Here are some examples of the things you might need emergency cash for:
My son gets sick on a trip to SA – medical aid won’t pay and I have to send money fast
My kitchen catches on fire – I need to replace my stove and my fridge – quickly
My Aunt dies – I need to contribute to the funeral this week.
My handbag is stolen the day after payday – I’ve lost a month’s cash and my cellphone
I get sick for 2 weeks – how will I replace the lost income from my business?
My daughter has a once-in-a-lifetime opportunity to go on a trip with the school sports team – can I come up with the cash?
My parents are coming to stay – how will I pay for the extra food?

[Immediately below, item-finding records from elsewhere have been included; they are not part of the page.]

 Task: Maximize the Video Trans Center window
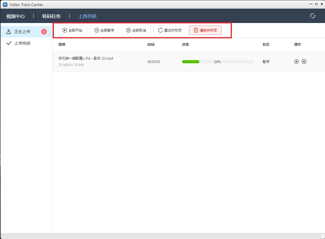pyautogui.click(x=316, y=4)
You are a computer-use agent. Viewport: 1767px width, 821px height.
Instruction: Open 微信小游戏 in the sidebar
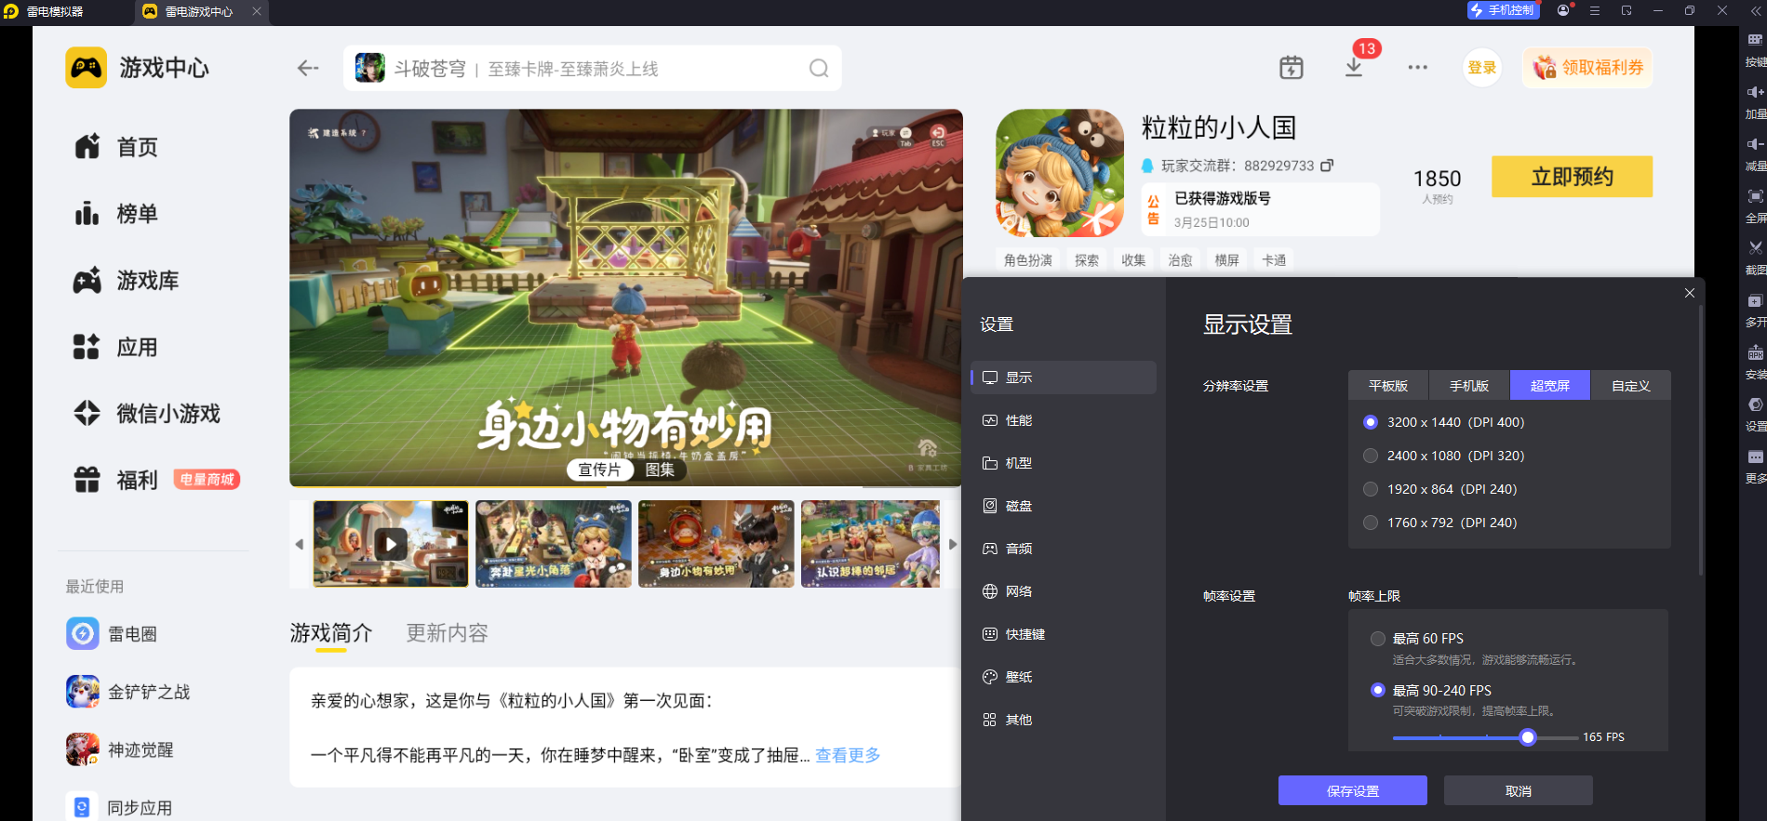coord(167,414)
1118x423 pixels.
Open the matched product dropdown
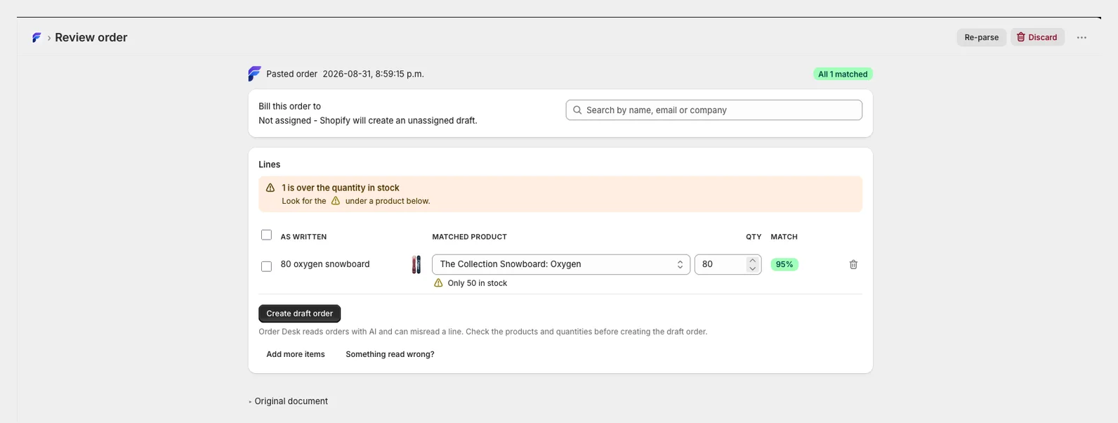coord(561,265)
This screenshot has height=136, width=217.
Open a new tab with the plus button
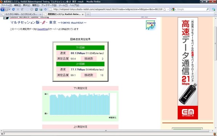point(88,14)
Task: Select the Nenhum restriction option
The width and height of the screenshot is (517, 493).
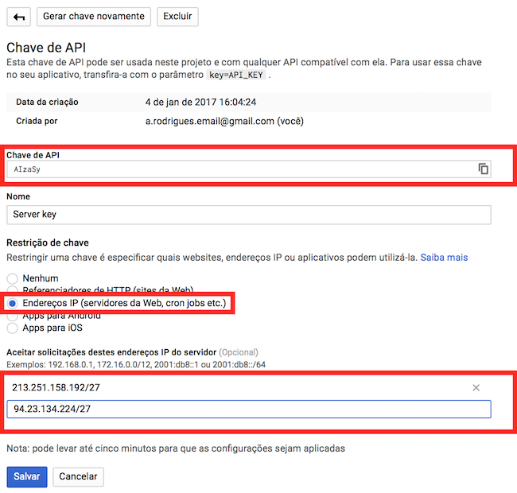Action: [12, 278]
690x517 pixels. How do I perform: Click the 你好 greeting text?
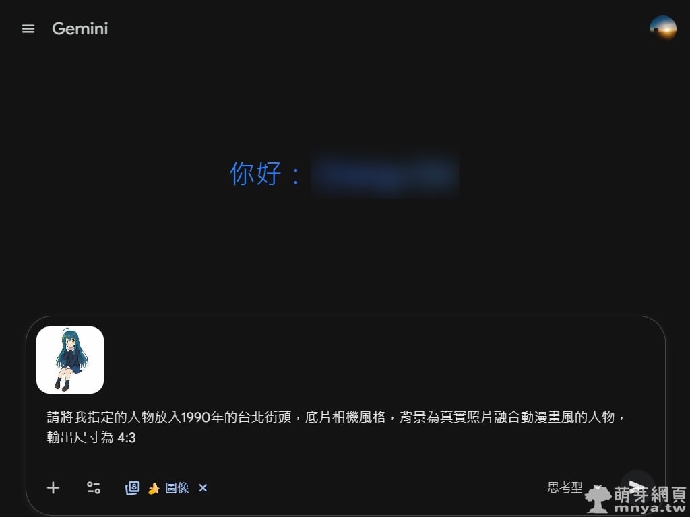pos(255,173)
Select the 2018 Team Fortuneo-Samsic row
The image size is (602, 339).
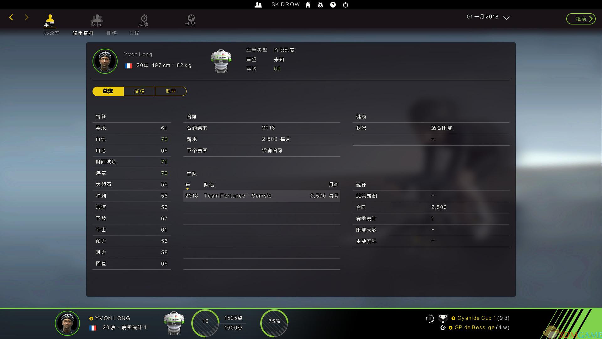point(261,196)
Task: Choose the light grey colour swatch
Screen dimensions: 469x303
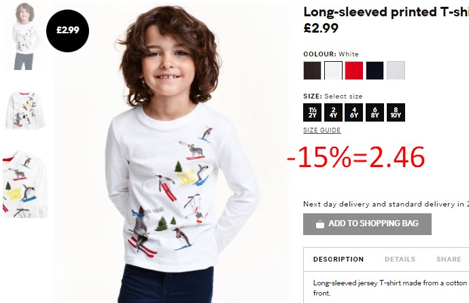Action: click(396, 71)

I get a huge utility bill – they say they’ll cut me off if I don’t pay. You must also consider: where do you keep your Emergency Fund that it is safe, yet accessible in an emergency? At home? In the bank?
My Emergency Fund must be:
Easy to Access Quickly
Not used for non-emergencies!
Lastly, you must be strong enough in your will-power not to spend your Emergency Fund on something that is NOT an emergency. It is not a fund that you can take loans from to buy that pair of shoes, or a fancier cellphone. Remember: because it is easily accessible, you must be strong enough not to touch it – unless you’re in real trouble!